Review the Flow#
See a screencast covering this section’s steps
One of the first concepts a user needs to understand about Dataiku is the Flow. The Flow is the visual representation of how datasets, recipes (steps for data transformation), and models work together to move data through an analytics pipeline.
See the Flow’s visual grammar#
Dataiku has its own visual grammar to organize AI, machine learning, and analytics projects in a collaborative way.
Shape |
Item |
Icon |
---|---|---|
Dataset |
The icon on the square represents the dataset’s storage location, such as Amazon S3, Snowflake, PostgreSQL, etc. |
|
Recipe |
The icon on the circle represents the type of data transformation, such as a broom for a Prepare recipe or coiled snakes for a Python recipe. |
|
Model |
The icon on the diamond represents the type of modeling task, such as prediction, clustering, time series forecasting, etc. |
Tip
In addition to shape, color has meaning too.
Datasets are blue. Those shared from other projects are black.
Visual recipes are yellow. Code recipes are orange. LLM recipes are pink. Plugin recipes are red.
Machine learning elements are green.
Take a look at the items in the Flow now!
If not already there, from the left-most menu in the top navigation bar, click on the Flow (or use the keyboard shortcut
g
+f
).
Tip
There are many other keyboard shortcuts beyond g
+ f
. Type ?
to pull up a menu or see the Accessibility page in the reference documentation.
Use the right panel to review an item’s details#
To collaborate on a project, you’ll need to quickly get up to speed on what someone else’s Flow accomplishes. Let’s try to figure out the purpose of this one.
Click once on the job_postings dataset to select it.
Click to open the Details icon to learn more about this item.
Click on the Schema tab underneath to see its columns.
Click on the test_scored dataset at the end of the pipeline, and review the same tabs. Note the addition of a prediction column.

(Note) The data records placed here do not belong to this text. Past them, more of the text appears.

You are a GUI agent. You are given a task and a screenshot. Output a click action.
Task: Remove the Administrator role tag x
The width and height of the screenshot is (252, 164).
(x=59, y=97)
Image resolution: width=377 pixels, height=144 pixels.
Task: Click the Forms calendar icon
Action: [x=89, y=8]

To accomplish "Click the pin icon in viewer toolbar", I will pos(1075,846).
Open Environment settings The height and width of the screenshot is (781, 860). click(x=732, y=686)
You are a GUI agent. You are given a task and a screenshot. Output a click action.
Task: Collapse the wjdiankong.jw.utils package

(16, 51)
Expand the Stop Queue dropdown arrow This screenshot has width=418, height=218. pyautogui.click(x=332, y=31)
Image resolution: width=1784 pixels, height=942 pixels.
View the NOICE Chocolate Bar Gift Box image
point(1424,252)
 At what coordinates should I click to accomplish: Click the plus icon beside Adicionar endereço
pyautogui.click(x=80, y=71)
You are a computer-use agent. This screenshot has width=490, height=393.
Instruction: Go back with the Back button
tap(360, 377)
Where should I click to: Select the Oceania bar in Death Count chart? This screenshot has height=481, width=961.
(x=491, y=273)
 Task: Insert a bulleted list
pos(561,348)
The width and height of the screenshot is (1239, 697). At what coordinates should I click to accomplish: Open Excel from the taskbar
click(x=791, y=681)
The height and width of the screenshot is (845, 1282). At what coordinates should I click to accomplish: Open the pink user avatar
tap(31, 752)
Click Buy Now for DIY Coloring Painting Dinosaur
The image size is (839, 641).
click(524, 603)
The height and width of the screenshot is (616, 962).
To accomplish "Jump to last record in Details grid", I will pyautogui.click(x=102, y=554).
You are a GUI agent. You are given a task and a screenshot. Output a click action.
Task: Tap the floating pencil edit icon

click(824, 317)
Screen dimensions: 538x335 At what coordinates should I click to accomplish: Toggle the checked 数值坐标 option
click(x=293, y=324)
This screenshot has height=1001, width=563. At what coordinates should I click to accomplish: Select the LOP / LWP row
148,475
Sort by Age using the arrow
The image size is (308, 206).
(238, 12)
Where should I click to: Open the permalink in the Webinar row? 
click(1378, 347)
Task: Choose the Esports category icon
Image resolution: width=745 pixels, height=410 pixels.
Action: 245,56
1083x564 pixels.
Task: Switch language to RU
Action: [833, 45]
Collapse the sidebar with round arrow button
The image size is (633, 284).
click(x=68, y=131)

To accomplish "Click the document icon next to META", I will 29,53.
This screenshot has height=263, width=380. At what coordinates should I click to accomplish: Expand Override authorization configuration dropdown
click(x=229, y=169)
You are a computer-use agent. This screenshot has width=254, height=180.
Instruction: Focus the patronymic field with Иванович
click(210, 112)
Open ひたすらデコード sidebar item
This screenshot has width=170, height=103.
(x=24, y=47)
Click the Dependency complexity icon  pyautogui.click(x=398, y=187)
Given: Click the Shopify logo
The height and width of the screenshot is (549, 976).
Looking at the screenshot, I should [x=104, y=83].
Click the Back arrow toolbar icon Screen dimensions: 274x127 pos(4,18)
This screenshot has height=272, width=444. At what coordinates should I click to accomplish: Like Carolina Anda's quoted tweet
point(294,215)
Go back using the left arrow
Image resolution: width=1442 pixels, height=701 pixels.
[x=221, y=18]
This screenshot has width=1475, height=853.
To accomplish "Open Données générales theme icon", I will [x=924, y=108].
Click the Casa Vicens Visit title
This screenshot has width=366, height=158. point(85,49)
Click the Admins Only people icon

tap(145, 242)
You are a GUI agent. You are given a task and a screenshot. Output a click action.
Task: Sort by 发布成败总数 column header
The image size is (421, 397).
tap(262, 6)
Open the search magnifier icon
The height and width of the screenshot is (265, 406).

Review the recipes that transform job_postings to test_scored beginning with the Prepare recipe at the start of the pipeline. Click once to select each one, and review the Details tabs to help determine what they do.
Note
The model in this project happens to be a simple AutoML model. However, you can think of it as a placeholder for any kind of model — not only those built in Dataiku, but also custom models imported into Dataiku.
You could read the project’s wiki (use the keyboard shortcut g
+ w
) for more information, but from just browsing the Flow, you probably already have a good idea of what this project does. The pipeline prepares some data and builds a prediction model in order to classify a job posting as real or fake.
The readability of the Flow eases the challenge of bringing users of diverse skill sets and responsibilities onto the same platform. For example:
The Flow has visual recipes (in yellow) that can be understood by all, but also custom code (in orange).
The Flow is divided into two interconnected Flow zones, which can be useful for teams focused on different stages of a project.
Build the Flow#
Unlike the initial uploaded datasets, the downstream datasets appear as outlines. This is because they have not been built, meaning that the relevant recipes have not been run to populate these datasets. However, this is not a problem because the Flow contains the recipes required to create these outputs at any time.
Click to open the Flow Actions menu in the bottom right.
Click Build all.
Leaving the default options, click Build to run the recipes necessary to create the items furthest downstream.
When the job completes, refresh the page to see the built Flow.